**THE EXERCISE**
Write the items starting at the line that contains "At what coordinates should I click to accomplish: Switch" and ending at the line that contains "click(844, 333)" as a JSON list of strings, one string per line. Include both of those lines and leave out any blank lines.

[begin INPUT RECORDS]

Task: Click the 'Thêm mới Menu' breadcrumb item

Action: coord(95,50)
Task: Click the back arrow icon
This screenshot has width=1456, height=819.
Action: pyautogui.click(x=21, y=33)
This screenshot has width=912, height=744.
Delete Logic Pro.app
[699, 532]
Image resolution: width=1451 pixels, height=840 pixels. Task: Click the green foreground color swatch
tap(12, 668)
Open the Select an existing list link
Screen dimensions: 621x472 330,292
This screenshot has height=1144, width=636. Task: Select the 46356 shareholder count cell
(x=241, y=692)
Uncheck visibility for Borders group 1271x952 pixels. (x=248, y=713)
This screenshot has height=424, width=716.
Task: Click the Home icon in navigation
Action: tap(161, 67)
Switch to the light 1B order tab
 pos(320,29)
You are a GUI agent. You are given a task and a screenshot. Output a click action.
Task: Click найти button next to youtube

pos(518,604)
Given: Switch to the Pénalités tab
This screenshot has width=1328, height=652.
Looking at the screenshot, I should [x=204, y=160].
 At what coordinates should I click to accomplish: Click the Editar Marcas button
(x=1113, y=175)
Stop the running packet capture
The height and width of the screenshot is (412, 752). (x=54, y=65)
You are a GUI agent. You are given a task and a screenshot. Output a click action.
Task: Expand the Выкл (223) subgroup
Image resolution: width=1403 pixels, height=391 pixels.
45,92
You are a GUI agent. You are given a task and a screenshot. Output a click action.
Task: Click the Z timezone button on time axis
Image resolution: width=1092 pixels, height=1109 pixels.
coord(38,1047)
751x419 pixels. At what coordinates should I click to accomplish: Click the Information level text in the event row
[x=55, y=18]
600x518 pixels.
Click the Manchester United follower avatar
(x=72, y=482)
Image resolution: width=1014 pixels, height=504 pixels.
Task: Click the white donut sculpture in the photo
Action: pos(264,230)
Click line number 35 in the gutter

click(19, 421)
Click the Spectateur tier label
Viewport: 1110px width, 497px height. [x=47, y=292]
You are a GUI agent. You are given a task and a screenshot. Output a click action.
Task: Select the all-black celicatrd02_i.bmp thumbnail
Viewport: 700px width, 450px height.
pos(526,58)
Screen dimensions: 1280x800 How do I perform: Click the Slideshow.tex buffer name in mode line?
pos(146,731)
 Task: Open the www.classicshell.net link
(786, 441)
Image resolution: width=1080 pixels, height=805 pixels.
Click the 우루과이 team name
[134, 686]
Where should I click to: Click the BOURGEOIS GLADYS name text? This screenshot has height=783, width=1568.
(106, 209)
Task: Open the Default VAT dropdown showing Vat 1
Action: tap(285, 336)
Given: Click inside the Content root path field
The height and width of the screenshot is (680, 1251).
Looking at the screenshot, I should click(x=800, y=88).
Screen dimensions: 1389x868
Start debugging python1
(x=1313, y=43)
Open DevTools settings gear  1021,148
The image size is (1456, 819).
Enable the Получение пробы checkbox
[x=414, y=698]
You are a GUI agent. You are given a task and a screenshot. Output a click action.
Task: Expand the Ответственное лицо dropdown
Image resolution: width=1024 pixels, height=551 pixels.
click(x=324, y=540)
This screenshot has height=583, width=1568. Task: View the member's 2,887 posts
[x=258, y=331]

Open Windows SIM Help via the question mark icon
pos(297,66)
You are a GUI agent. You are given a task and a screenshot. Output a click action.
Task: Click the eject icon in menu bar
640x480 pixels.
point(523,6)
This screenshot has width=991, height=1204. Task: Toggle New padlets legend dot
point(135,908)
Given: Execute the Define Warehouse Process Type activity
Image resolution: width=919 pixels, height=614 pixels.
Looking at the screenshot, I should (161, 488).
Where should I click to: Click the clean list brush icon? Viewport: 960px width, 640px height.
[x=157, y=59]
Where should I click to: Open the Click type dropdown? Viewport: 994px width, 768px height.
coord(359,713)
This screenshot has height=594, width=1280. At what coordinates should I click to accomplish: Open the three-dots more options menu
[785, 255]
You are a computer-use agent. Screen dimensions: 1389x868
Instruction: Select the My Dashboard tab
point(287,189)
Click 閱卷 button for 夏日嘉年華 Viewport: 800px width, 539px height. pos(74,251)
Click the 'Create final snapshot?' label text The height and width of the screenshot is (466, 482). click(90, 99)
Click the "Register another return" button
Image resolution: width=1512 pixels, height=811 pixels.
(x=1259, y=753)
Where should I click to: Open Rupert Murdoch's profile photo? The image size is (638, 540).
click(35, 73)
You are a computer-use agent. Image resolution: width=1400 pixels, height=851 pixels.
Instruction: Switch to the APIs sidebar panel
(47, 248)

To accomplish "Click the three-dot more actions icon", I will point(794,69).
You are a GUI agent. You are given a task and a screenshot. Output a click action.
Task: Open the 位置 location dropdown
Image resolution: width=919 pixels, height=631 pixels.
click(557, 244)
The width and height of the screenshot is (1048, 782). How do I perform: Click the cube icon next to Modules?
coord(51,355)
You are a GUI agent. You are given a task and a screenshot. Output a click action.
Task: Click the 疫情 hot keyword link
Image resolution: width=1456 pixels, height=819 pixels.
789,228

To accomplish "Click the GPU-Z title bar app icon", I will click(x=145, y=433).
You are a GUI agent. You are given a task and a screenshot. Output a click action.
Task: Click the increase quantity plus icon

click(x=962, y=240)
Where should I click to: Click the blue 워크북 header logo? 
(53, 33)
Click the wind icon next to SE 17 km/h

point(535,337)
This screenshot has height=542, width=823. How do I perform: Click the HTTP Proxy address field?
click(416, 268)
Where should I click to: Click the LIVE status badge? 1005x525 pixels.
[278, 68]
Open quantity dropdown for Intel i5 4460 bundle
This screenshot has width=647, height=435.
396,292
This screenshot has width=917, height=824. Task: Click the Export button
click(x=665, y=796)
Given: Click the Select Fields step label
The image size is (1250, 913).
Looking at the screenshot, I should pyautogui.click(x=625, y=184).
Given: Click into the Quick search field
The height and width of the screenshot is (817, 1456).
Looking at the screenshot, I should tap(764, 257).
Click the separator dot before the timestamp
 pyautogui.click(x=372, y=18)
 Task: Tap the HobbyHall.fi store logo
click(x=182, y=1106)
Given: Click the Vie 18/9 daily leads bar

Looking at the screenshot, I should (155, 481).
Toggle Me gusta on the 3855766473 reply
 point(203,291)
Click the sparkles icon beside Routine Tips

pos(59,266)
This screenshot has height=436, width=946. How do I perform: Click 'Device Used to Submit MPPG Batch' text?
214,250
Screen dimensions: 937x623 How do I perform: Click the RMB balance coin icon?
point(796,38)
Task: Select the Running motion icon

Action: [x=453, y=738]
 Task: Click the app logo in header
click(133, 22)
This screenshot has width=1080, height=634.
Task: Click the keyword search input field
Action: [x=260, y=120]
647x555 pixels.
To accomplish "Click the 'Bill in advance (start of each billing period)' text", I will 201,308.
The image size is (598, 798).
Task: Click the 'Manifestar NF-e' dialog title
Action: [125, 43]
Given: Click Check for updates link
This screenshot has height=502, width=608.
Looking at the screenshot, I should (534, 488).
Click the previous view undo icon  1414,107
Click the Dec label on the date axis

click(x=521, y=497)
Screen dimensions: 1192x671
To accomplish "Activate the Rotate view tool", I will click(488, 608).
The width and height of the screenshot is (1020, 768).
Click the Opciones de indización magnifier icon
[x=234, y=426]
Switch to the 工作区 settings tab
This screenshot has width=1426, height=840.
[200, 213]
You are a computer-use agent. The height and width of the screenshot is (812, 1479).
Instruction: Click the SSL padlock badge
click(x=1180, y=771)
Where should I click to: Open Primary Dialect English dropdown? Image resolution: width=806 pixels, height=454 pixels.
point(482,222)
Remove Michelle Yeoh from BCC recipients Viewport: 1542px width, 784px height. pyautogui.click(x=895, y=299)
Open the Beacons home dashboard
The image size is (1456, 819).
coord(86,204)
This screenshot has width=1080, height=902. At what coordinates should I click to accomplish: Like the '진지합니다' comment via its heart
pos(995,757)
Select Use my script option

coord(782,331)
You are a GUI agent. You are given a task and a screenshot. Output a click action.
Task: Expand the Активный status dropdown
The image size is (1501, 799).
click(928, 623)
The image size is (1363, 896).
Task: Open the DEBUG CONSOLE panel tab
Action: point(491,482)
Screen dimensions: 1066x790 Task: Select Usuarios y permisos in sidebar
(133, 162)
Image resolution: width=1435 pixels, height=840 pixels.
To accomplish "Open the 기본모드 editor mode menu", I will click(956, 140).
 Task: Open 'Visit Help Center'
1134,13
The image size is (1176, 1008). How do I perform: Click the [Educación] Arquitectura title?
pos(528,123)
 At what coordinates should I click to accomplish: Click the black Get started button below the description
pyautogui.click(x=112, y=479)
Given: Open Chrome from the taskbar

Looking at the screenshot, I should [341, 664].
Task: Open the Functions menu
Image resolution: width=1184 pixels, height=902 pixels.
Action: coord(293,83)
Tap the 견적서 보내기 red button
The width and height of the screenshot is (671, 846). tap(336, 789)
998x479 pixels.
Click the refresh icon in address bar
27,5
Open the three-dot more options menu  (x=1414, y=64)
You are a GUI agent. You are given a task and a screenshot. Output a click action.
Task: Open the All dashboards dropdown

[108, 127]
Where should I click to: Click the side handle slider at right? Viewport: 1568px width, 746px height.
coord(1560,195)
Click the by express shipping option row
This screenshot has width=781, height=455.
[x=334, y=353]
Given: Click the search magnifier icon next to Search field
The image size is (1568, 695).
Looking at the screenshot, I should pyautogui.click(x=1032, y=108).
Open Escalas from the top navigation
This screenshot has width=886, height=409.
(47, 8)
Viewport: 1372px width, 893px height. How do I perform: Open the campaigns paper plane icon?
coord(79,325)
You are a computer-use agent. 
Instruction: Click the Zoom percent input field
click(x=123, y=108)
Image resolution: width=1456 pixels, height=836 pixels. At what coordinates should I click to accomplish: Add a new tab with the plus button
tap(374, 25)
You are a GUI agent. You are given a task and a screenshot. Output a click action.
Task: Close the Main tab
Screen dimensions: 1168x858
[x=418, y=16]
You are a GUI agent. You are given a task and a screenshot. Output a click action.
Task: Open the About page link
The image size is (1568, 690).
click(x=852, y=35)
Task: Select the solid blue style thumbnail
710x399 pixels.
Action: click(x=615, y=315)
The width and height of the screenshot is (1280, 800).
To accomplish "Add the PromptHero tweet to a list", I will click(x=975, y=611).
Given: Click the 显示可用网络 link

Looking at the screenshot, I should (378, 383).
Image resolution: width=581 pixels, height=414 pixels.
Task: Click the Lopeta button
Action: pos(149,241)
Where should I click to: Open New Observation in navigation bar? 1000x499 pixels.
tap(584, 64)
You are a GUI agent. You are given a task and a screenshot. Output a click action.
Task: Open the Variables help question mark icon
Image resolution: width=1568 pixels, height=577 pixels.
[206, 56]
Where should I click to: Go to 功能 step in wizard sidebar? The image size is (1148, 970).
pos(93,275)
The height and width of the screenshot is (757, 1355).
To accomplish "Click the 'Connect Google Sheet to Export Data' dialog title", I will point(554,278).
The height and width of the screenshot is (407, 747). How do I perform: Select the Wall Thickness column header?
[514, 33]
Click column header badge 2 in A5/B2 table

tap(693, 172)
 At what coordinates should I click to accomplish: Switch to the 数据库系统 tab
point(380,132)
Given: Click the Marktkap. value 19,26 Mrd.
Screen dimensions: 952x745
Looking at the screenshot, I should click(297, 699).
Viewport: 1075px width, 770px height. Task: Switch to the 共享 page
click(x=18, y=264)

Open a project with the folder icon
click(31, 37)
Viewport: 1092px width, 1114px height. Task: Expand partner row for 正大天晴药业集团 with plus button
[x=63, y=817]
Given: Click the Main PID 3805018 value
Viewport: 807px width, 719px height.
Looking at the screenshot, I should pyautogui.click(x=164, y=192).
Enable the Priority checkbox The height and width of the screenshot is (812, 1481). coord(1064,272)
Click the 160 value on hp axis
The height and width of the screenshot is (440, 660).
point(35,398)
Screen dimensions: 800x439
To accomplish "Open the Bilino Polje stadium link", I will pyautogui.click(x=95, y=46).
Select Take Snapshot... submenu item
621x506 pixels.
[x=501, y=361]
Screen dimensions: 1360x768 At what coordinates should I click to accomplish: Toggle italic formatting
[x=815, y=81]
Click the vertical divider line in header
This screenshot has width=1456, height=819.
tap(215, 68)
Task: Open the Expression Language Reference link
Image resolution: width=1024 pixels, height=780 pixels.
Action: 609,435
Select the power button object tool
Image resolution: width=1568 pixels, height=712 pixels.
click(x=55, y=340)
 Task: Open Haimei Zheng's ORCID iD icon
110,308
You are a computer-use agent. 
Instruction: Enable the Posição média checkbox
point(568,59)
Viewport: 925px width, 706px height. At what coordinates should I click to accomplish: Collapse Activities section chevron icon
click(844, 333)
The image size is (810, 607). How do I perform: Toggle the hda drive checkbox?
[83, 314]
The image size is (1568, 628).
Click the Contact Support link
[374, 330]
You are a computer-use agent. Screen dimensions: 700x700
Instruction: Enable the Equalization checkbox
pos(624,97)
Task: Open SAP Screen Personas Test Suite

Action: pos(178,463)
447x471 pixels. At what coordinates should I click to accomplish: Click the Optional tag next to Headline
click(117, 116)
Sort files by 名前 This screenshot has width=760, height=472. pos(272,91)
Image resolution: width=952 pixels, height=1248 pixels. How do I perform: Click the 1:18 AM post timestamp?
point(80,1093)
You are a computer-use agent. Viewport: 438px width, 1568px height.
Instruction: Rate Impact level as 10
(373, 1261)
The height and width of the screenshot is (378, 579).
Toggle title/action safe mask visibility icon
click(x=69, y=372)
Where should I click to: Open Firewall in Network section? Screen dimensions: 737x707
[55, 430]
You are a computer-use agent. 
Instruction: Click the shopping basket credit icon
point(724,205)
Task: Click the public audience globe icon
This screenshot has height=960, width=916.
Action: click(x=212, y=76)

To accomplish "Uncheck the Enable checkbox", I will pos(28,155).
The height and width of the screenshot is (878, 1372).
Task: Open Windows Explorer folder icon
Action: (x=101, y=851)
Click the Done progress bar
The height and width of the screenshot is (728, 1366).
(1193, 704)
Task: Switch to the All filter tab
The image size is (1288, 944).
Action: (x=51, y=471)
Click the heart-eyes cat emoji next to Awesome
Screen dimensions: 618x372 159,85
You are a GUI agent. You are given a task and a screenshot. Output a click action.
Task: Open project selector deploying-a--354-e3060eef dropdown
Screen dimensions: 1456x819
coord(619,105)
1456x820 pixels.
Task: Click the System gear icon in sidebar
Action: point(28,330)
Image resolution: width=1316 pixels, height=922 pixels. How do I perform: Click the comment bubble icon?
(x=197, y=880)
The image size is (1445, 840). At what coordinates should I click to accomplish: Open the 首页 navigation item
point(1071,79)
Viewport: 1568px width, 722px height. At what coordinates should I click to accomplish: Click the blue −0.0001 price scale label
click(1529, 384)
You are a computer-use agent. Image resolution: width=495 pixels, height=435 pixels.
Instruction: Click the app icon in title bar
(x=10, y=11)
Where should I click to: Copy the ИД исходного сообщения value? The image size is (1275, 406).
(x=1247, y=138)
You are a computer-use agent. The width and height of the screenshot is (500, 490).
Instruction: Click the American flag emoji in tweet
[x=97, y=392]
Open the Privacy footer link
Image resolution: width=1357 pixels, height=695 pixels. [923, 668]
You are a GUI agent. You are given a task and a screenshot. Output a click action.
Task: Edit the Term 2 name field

[end INPUT RECORDS]

**COMPLETED EXERCISE**
[
  " At what coordinates should I click to accomplish: Switch to the 数据库系统 tab",
  "point(380,132)",
  "Given: Click the Marktkap. value 19,26 Mrd.",
  "Screen dimensions: 952x745",
  "Looking at the screenshot, I should click(297, 699).",
  "Viewport: 1075px width, 770px height. Task: Switch to the 共享 page",
  "click(x=18, y=264)",
  "Open a project with the folder icon",
  "click(31, 37)",
  "Viewport: 1092px width, 1114px height. Task: Expand partner row for 正大天晴药业集团 with plus button",
  "[x=63, y=817]",
  "Given: Click the Main PID 3805018 value",
  "Viewport: 807px width, 719px height.",
  "Looking at the screenshot, I should pyautogui.click(x=164, y=192).",
  "Enable the Priority checkbox The height and width of the screenshot is (812, 1481). coord(1064,272)",
  "Click the 160 value on hp axis",
  "The height and width of the screenshot is (440, 660).",
  "point(35,398)",
  "Screen dimensions: 800x439",
  "To accomplish \"Open the Bilino Polje stadium link\", I will pyautogui.click(x=95, y=46).",
  "Select Take Snapshot... submenu item",
  "621x506 pixels.",
  "[x=501, y=361]",
  "Screen dimensions: 1360x768 At what coordinates should I click to accomplish: Toggle italic formatting",
  "[x=815, y=81]",
  "Click the vertical divider line in header",
  "This screenshot has width=1456, height=819.",
  "tap(215, 68)",
  "Task: Open the Expression Language Reference link",
  "Image resolution: width=1024 pixels, height=780 pixels.",
  "Action: 609,435",
  "Select the power button object tool",
  "Image resolution: width=1568 pixels, height=712 pixels.",
  "click(x=55, y=340)",
  " Task: Open Haimei Zheng's ORCID iD icon",
  "110,308",
  "You are a computer-use agent. ",
  "Instruction: Enable the Posição média checkbox",
  "point(568,59)",
  "Viewport: 925px width, 706px height. At what coordinates should I click to accomplish: Collapse Activities section chevron icon",
  "click(844, 333)"
]